Timestamp uniqueness workarounds

@jackzampolin This is the follow up question from the webinar 30/3/2017 Optimizing TICK Stack

The question was if there are plans to"fix" the problem with storing two point with the same time stamp either by

  • Adding another dimension in the time stamp field, eg 1490893591.1 and 1490893591.2 … 1490893591.n
  • Or instead of merging, aggregating the fields eg 120, 130 ~ 125 using a mean or median or whatever makes sense
  • any other solution?

This happens with our servers where we have around 50 concurrent requests per server which generate per request 1 point in influx. We use the random ns workaround to distinguish possible collisions since using the unique tag workaround might create a serie cardinality issue.

Does btw telegraf handle this problem when ingesting haproxy logs which have a ms accuracy and a lot of requests happen the same ms?

thanks

1 Like

@mantzas We normally tag by host, or in a multi-tennant situation process_id, and have the client set the timestamps. In this situation with ns timestamps i’ve never heard of people seeing collisions. A couple of questions:

  • How many requests per second are each of your sever instances handling per second?
  • Also how many servers are you monitoring? This should help you establish how many series will created with proper tagging. If that number is below 1M then there is no need to have concerns about cardinality.

@jackzampolin

  • around 25 req/s
  • series cardinality is already high since we tag with http response code, host, and some other tags which raises the bar.

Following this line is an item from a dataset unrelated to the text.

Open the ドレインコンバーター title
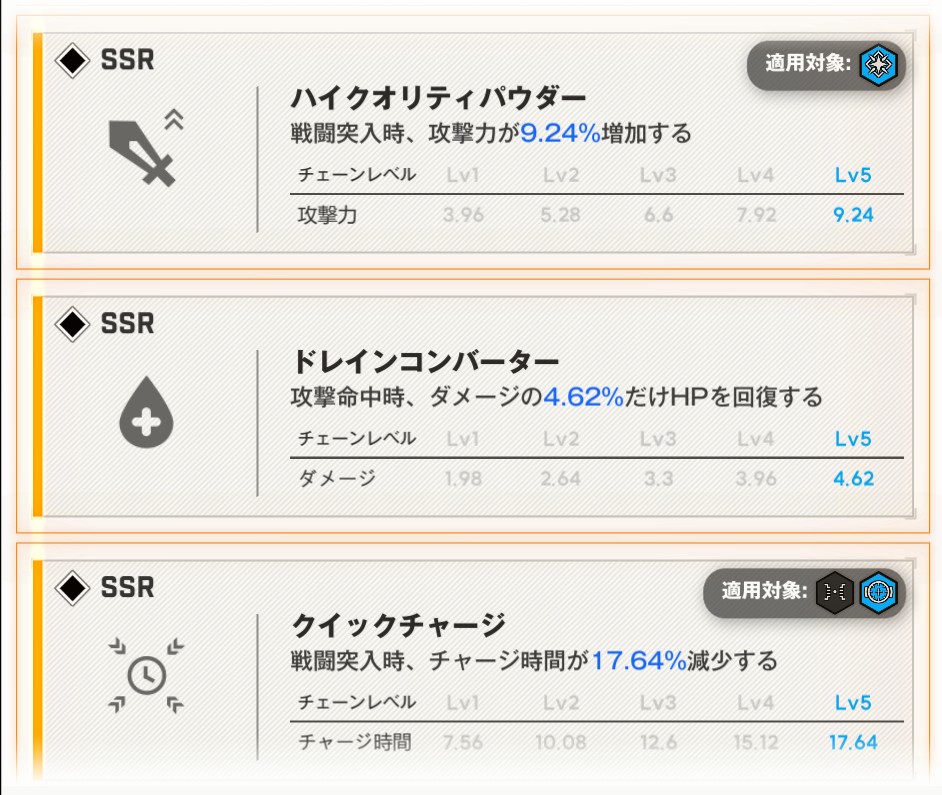The height and width of the screenshot is (795, 942). click(425, 362)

With 1B ns in 1 second the likelihood of timestamp collision in that case would be negligible. Also it sounds like you have properly tagged so that the the percentage of collisions would be even smaller. Are you seeing issues with this in your production environment?

yes i had some due to the fact that i add random nanoseconds to the time stamp. the number is small maybe 40 in 20M was a number that i calculated.

The reason for this is probably the random number generator. If influx did not have this restriction it would be much nicer since i would not tamper with the time at all.

What does telegraf do with sources that have millisecond resolution like the logs of HAProxy? Does it add random ns to it?

Just to be clear, the decision to use Last Write and have timestamp as a primary key is one of the decisions that was made when designing the database. I don’t anticipate that will change anytime soon.

Telegraf generates ns timestamps for all points that it creates. In the case of the logparser where it is pulling the timestamp from the source, it passes that timestamp through to the database.

In your case, properly tagging these values to differentiate them should take care of these timestamp collisions. Is there anything preventing you from generating ns timestamps for this data at the host? What level of tolerance do you have for this behavior?

I have already implemented a component (C#) which gets a unique time stamp with tick precision every time i call the get time stamp function. (On MS Windows, there are 10,000 ticks in a millisecond). This is the smallest amount of time the OS has to offer so i am covered per machine. On linux i have to check how to do the same thing.

Now i have to use this component everywhere i can to have unique time stamps per machine.

Since telegraf handles this on his own i think we are ok.

1 Like